According to banking sources, the RBI was concerned about the impact of the current market conditions on weak banks. The IBA has suggested a number of ways to the RBI to enable banks to minimise the impact of rising yields on their balance sheets.
 
Among the measures suggested was hiking the proportion of government securities held in the category of held to maturity (HTM) which is not exposed to market risk.
 
In other words, they want more gilts to be transferred from the active category meant for sale and trading to category where gilts are held till maturity to ward off the market risk.
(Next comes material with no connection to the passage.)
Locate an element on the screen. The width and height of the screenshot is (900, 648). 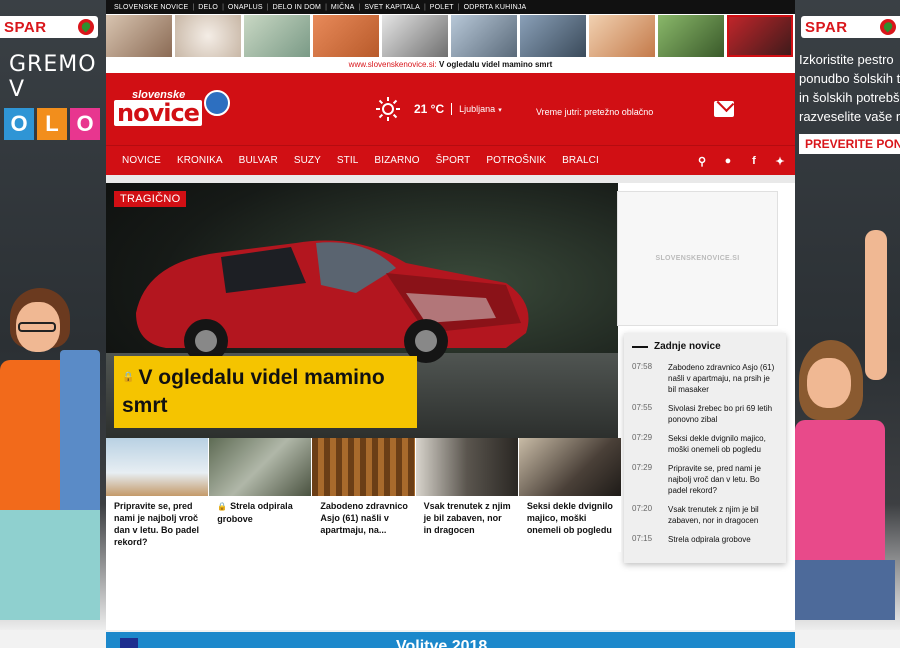
city-selector: Ljubljana ▾ is located at coordinates (480, 109).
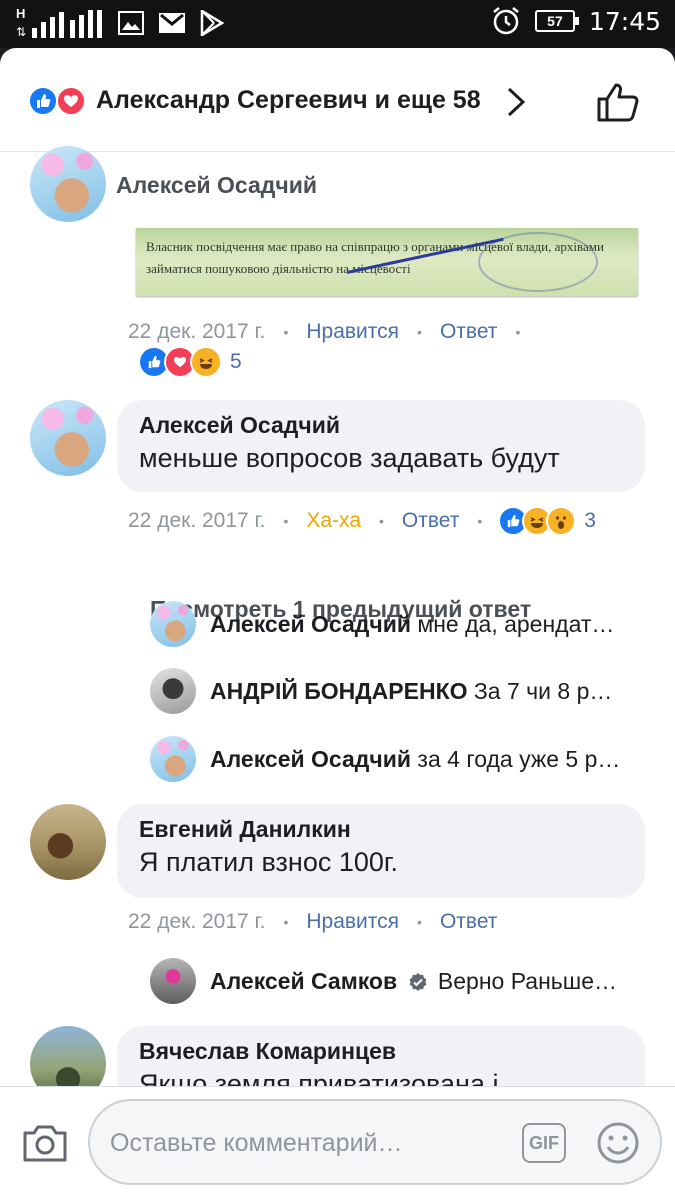 This screenshot has width=675, height=1200. Describe the element at coordinates (339, 691) in the screenshot. I see `reply-author: АНДРІЙ БОНДАРЕНКО` at that location.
A rough estimate puts the notional losses of banks at over Rs 50,000 crore.
 
Bankers also suggested that for the September quarter, they should be allowed to use the reserves maintained as investment fluctuation reserve (IFR) before arriving at the profit and loss figure.
 
This is because as per the current norms, the provisioning towards interest rate risk from the IFR could be done as an off-balance sheet measure after arriving at the profit and loss figure. Senior bankers said the very purpose to avoid a loss will not be met if IFR is used as off-balance sheet provisioning.
 
The bankers also suggested that a purchase window could be opened by the Reserve Bank of India to buy back government securities from market players during the period of high interest rate volatility to avoid sharp fall in gilt prices as was seen in the last few weeks.
 
The Fixed Income Money Market Derivatives' Association (FIMMDA) has also represented a comprehensive paper to the RBI citing the impact of the current market situation to on the banks' balance sheet.
 
Banking sources said this could be a temporary measure as the inflation will moderate during the end of the year and interest rates will also not get affected .
 
Since the beginning of the current fiscal, the 10-year bonds went up by 150 basis points at mid-August. It is now hovering at around 6.25 per cent due to volatility rising from higher inflation.